L'ouverture de l'album est vive, avec la flûte de Ian qui entre et sort ; une digression mineure plus introspective suit, puis une ligne de basse harcelante, accompagnée de cors et de l'orgue excité de John Evan à la Rick Wakeman. L'implacable et mécanique cède la place à quelque chose de très majestueux et majestueux, aussi anglais que, mais moins folklorique que le passage d'ouverture. Le piano joue des arpèges ; Anderson superpose une flûte jazzy. Quelques bavardages de guitare surdoublés suivent.
Anderson prend le violon et crée un cadre tourbillonnant et macabre pour l'annonce du fils combatif, "Je suis descendu de la classe supérieure pour réparer vos manières pourries." Au fur et à mesure que l'autre fils commence à parler, la musique devient plus douce, puis plus ensoleillée. Un orgue en forme de cloche résonne derrière une gigue, exécutée sur un rythme presque télégraphique. Ceci, et sa reprise sur la face deux, est la section la plus attrayante de l'album. Un orgue héraldique inquiétant brise le calme, et le côté se termine par la guitare électrique hurlant impuissante, comme un oiseau blessé.

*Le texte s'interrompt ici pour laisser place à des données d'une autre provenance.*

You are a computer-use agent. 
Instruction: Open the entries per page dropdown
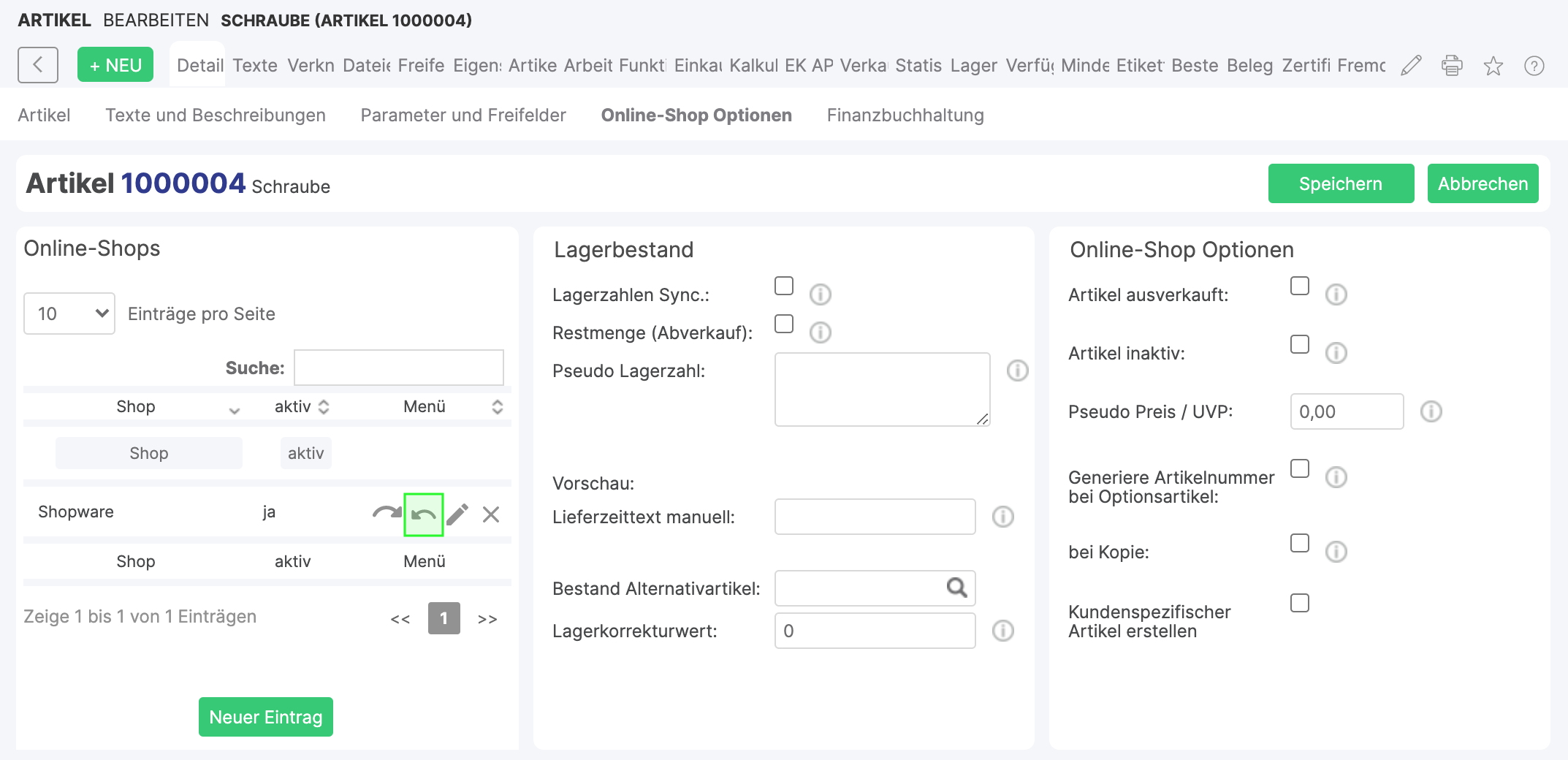pos(69,314)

La face deux réintroduit la deuxième déclaration de la face un. Il se fond dans un solo de batterie énergique bien que creux et sans emphase; puis du free jazz, sur lequel un ensemble de paroles est récité. Une mélodie folk anglaise assez fine se dégage. La voix d'Anderson devient plus sévère, une guitare classique est introduite et la musique prend une tournure ibérique. Un clavecin joue tandis qu'une guitare répète le riff de "Wah Wah" de George Harrison. L'écriture devient très linéaire, avec des décalages harmoniques rapides. Celle-ci alterne avec une voûte. figure mélodique. Puis un souffle soudain, et nous revenons au thème final de la première face, maintenant fortement renforcé par l'orgue, pour être momentanément interrompu par quelques cordes expansives. Comme presque un post-scriptum, le thème initial est rappelé, et avec lui le sentiment, "Et/vos sages ne savent pas ce que ça fait d'être épais comme une brique."

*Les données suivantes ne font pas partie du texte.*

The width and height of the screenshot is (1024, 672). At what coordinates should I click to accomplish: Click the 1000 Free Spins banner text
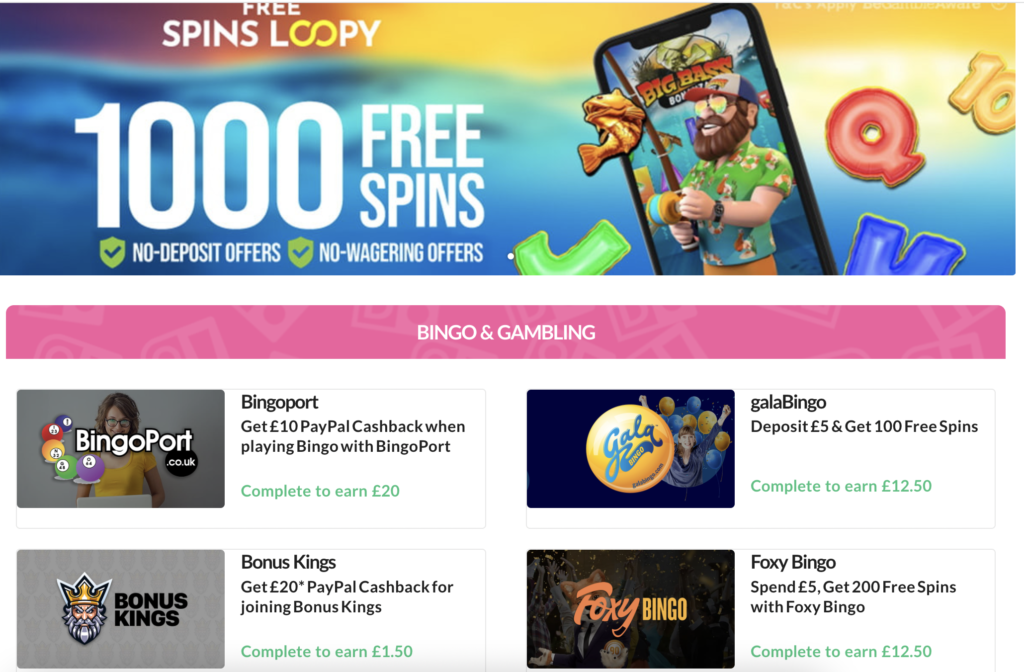(x=280, y=165)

Les membres de Jethro Tull ont été triés sur le volet par Anderson (plusieurs sont des copains de la vieille école); personne, sauf Ian, ne reste du groupe d'origine. Le jeu, sans surprise, est serré comme un tambour. La guitare de Martin Barre et les claviers de John Evan brillent particulièrement, et le chant de Ian n'est plus abrasif. Que Thick As A Brick soit ou non une expérience isolée, il est bon de savoir que quelqu'un dans le rock a des ambitions au-delà de la piste conventionnelle de quatre ou cinq minutes, et a l'intelligence de réaliser ses intentions, dans toute leur complexité, avec une grâce considérable. .
COVER-STORY
La pochette représente la une d'un journal fictif, The St. Cleve Chronicle
& Linwell Advertiser.
L'édition originale de l'album inclut un faux numéro de ce
journal de plusieurs pages, dont les articles contiennent des références aux paroles
de l'album éparpillées dans les articles.
La version CD sortie à l'occasion du 25e
anniversaire de la sortie de l'album contient un fac-similé partiel du journal.